I’m a strong law-and-order guy and police supporter, so you might think I’m in favor of Trump’s crackdown on Minneapolis. After all, undocumented people – illegal aliens, if you will – are breaking the law. ICE is there because their boss, Trump, sent them there to enforce the law, which is their job. Just as I support the Oakland Police Department from fake attacks by its opponents, so too I ought to support the administration’s actions in Minneapolis. Right?
It’s not that simple.
For one thing, I have to consider who ICE’s boss is. Donald Trump is an evil, treacherous man, and you can’t unconvince me of that. As a native New Yorker I’ve been aware of this creep most of my life (we’re the same age), and ever since he entered politics I’ve grown more stern in my condemnation of him, his nepotistic family, the quasi-religious quacks who form his base, and the people he employs to obey his commands—like Hegseth, Noem, Bondi, Vance, and Miller, and those awful Mar-a-Lago-faced blond mannequins he hires as his official spokespersons.

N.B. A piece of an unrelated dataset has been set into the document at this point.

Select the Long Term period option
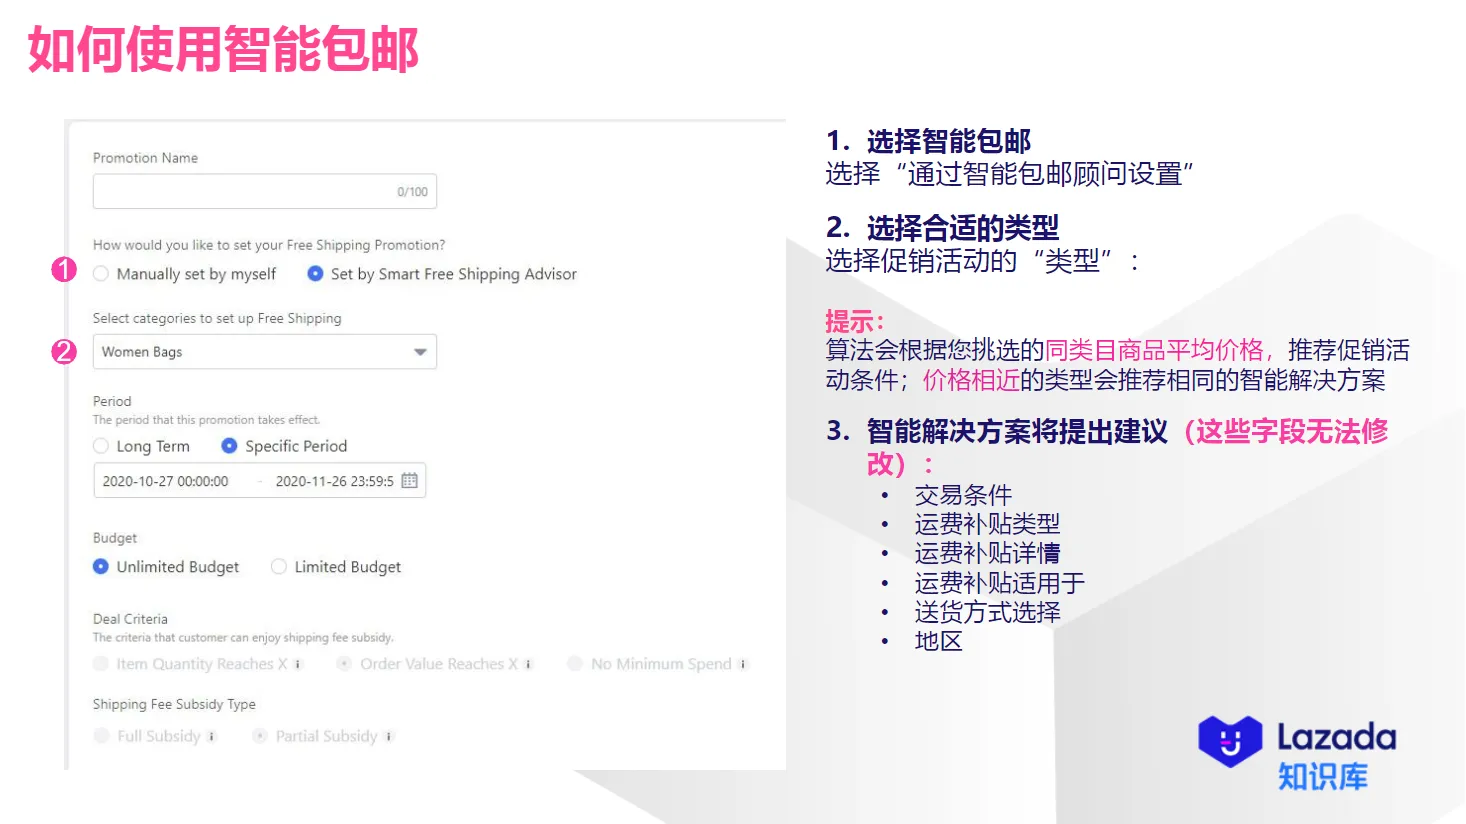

For another thing, peaceful protest is protected by the Constitution. Yet as we know, all of these big protests contain a small share of violent people, who give a bad name to the majority. I learned this many years ago, when I was a diehard supporter of Occupy Oakland. Then I saw, up close and personal, how a tiny minority of Black Bloc idiots wrecked the dreams of Gandhi and Dr. King and turned peaceful protest into random violence. Such people do indeed deserve to be held accountable. But was Alex Pretti violent? From the videos, he didn’t appear to be. He was a peaceful protester, he had a license to carry a concealed weapon, and thus his shooting can only be construed as murder—an evil act.
Can anything good come from evil? It’s an old philosophical question. Every religion, including Christianity, suggests that, Yes, goodness can sprout from within evil, and overcome it. America does need sound borders. Trump claims to be fighting to secure our borders and to round up people who entered the country illegally. From most rational points of view, those are worthy goals. But as someone who worked in the California wine industry for many years, I also know that our entire economy depends on the undocumented workers who harvest our fields, who take jobs that documented Americans don’t want. They’re good, family men and women, only they happen to lack official citizenship.
Then I think of what MAGA also represents. Its psycho hatred of the LGBTQ spectrum and increasing oppression of it are very offensive to me. I’m a student of the Nazis and their rise in the 1920s and 1930s. First they came for the Jews, and then all of Europe was in a Gestapo dictatorship and World War II killed some 40 million people. It all started with one man, one fanatic, whose fans would have supported him even if he’d stood in the middle of the Kurfürstendamm and started shooting people.
As a Jew it’s impossible for me to forget the Holocaust. It could have happened here, in America, except for the miracle that we have a tradition of liberty, freedom, democracy and idealism that, until now, has made the rise of megalomaniacs—of which we’ve had many—impossible. But with Trump, what long seemed impossible now seems, if not imminent, at least in the realm of possibility. And Minneapolis is where the test case is being rolled out.
Yesterday, it was announced on the news that Trump is “de-escalating” the situation, after Alex Pretti’s murder and Bovino’s asinine reaction, which resulted in his apparent demotion. Not even Trump, who’s largely immune to criticism, could stand the national wave of revulsion to him and his policies. He knew the midterms don’t look good for Republicans even before the Minneapolis fiasco, and the thing he dreads most in this world is a Democratic Congress that would impeach him a third time, but this time with the Senate finding him guilty.
As a Jew, a gay man, a wine guy, a non-Christian, and an American, I believe in resisting Trump and his movement with all my might. I believe history will uphold my convictions in this respect; indeed, I believe history will state that America came this close to becoming a religious-fascist dictatorship before the American people, in their righteous fury and indignation, arose, threw their bodies onto the gears of the machine, and stopped MAGA in its tracks. I have that spirit burned into my conscience. When times are as perilous as these, if you don’t stand up against tyranny, you’re supporting it.
And so the equilibrium of my life has been upset. I want to support law enforcement. But I want to stop this authoritarian bully, Trump, before it’s too late. What to do?
Decision: I stand with the people of Minneapolis. The tens of thousands who despite subzero temperatures are taking to the streets to demand ICE leave their city. I wish it hadn’t come to his. I even criticized Renee Good. But Alex Pretti is a bridge too far. Trump fucked around by killing him and is now finding out he can’t stand in the middle of the street and shoot people and then expect adoration from the crowds.